Visualize enterosignatures with the following Rscript:

library(ggplot2)
library(stringr)
library(gridExtra)

# W matrix is loaded and its rownames are set to the rownames of the original abundance matrix

# name the columns, ie the ES
es_names <- colnames(W_norm_byES) <- paste("ES", c(1:dim(W_norm_byES)[2]), sep = "_")

# normalize the W matrix by column, to get the relative abundance of genera in ES 
W_norm_byES = sweep(W,2,colSums(W),"/") 

# work with a data frame
dfw = as.data.frame(100*W_norm_byES)
dfw <-tibble::rownames_to_column(dfw, "tax")
# split the taxa ranks
dfw[c('kingdom', 'phylum', 'class', 'order', 'family', 'genus')] <- str_split_fixed(dfw$tax, ';', 6)

# set up a threshold of 3% for labelling of a genus in an ES
threshold <- 3
# prepare a list of plots 
all_ES_plots <- list()

# loop over each ES to create individual barplots
for (es in es_names){
# label the genera only if relative abundance is > 0.03
dfw[[paste0("label", "_", es)]] <- ifelse(dfw[[es]] > threshold, dfw$genus, "")
# set up the max y value
maxy <- max(dfw[[es]])+0.1*max(dfw[[es]])
# main plot 
p <- ggplot(dfw, aes_string(x="tax", y=es, fill="phylum")) + 
geom_bar(stat="identity") + 
labs(x="Genus", fill="Phylum") + 
theme_classic() +
ylim(0, maxy) + 
theme(panel.grid = element_blank(),
axis.title.x = element_blank(), 
axis.line.x = element_blank(), 
axis.text.x = element_blank(), 
legend.position = "right",
panel.border = element_rect(colour = "black", fill=NA),
axis.text=element_text(size=10),
axis.ticks.x = element_blank(),
legend.text=element_text(size=8),
legend.title=element_text(size=8),
axis.title=element_text(size=10),
strip.text.x=element_text(size=10)
) +
geom_hline(yintercept = threshold, linetype="dashed", color="#DCDCDC") + 
geom_text(aes(label = .data[[paste0("label", "_", es)]]), vjust = 0, angle = 15, hjust = 0, size = 2.5) 
# enable text to superimpose outside the plot area
gg_table <- ggplot_gtable(ggplot_build(p + ggtitle(gsub("_", "-", es, perl = TRUE)) + labs(y="Relative ES composition (%)")))
gg_table$layout$clip[gg_table$layout$name=="panel"] <- "off"
grid.draw(gg_table)
# add the plot to the list
all_ES_plots[[es]] <- gg_table
}

# in order to visualize the plots, use grid.draw()
grid.draw(all_ES_plots$ES_1)

9-Fold bicross validation:
- Find the number of ES best fitting the dataset

The following code describes how to create the Enterosignature visualisation:

Applying existing ES to a new dataset

Existing ES can be applied to a new dataset by using a new normalized abundance matrix and an existing Weight-matrix to get the weight of the given ES in the new matrix. This is done with skilearn.decomposition.non_negative_factorization. A script for this is available on GitLab (prepare_matrices.R, reapply_nmf.py, GitLab).

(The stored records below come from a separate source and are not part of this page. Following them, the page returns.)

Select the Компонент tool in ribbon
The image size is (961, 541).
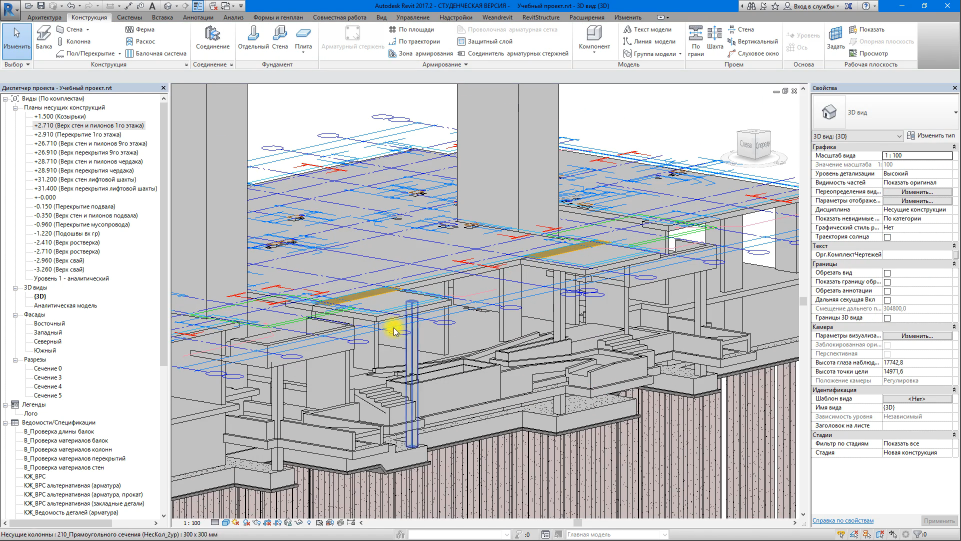pos(594,38)

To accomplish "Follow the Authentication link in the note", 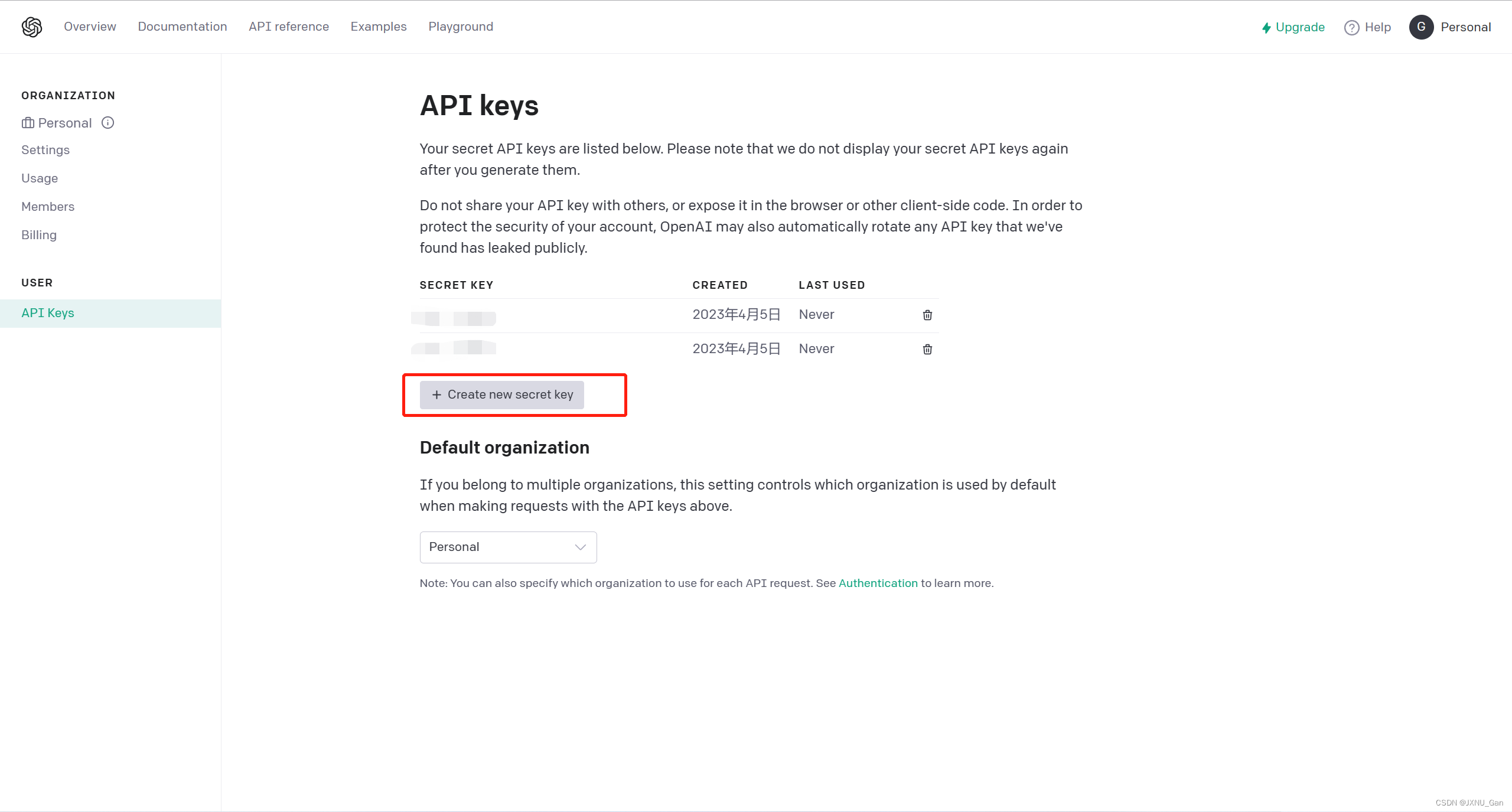I will [x=878, y=583].
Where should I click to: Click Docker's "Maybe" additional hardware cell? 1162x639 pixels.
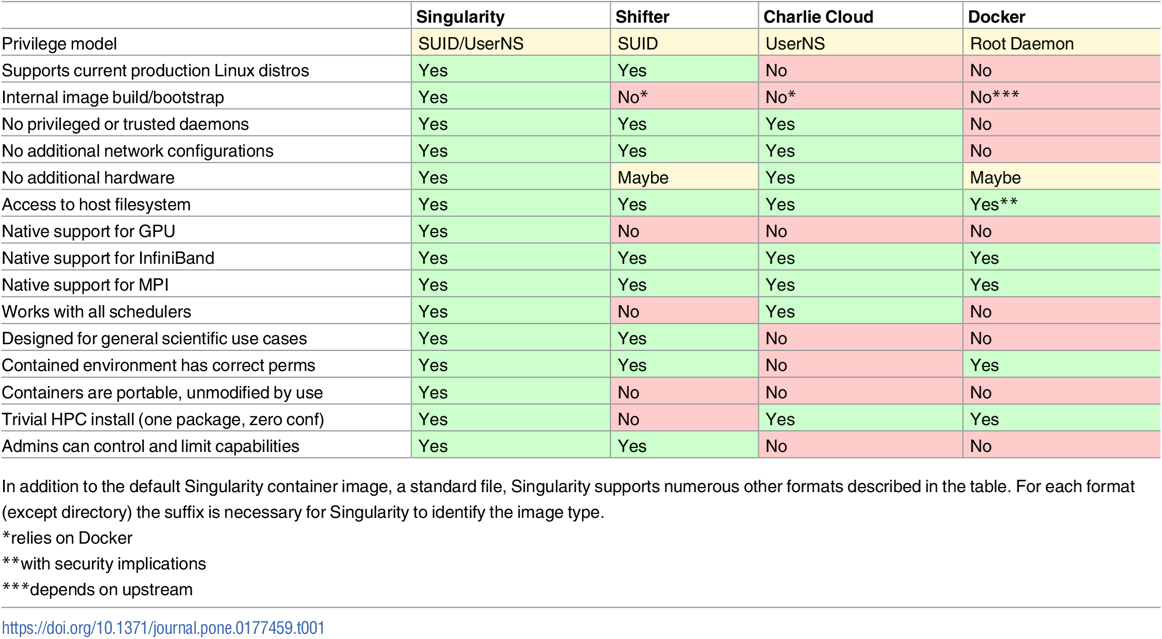click(995, 178)
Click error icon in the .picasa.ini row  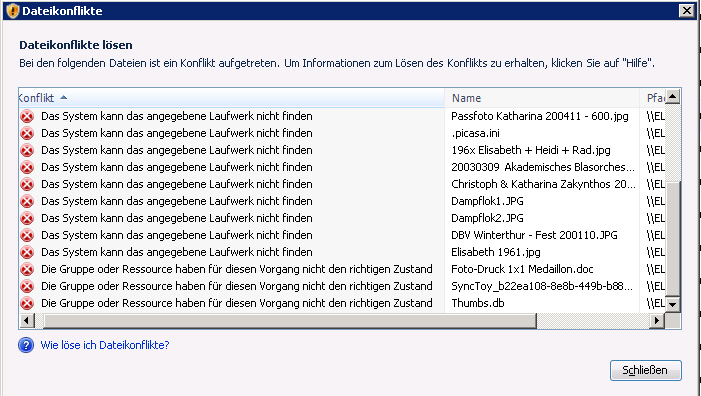pos(27,133)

In practice, obtaining H requires solving a non-negative least-square problem which can be done with the scikit-learn NMF function. Both the abundance matrix and the weight-matrix should share the taxa (rows in M and W)
This means that an a priori step is needed.

Taxa of W that are missing in H should be added (with 0)
Taxa of M that are missing in W should be added (with 0)
We used the GTDB taxonomy for the original ES. To remain compatible we recommend to use the same taxonomic system in follow up studies.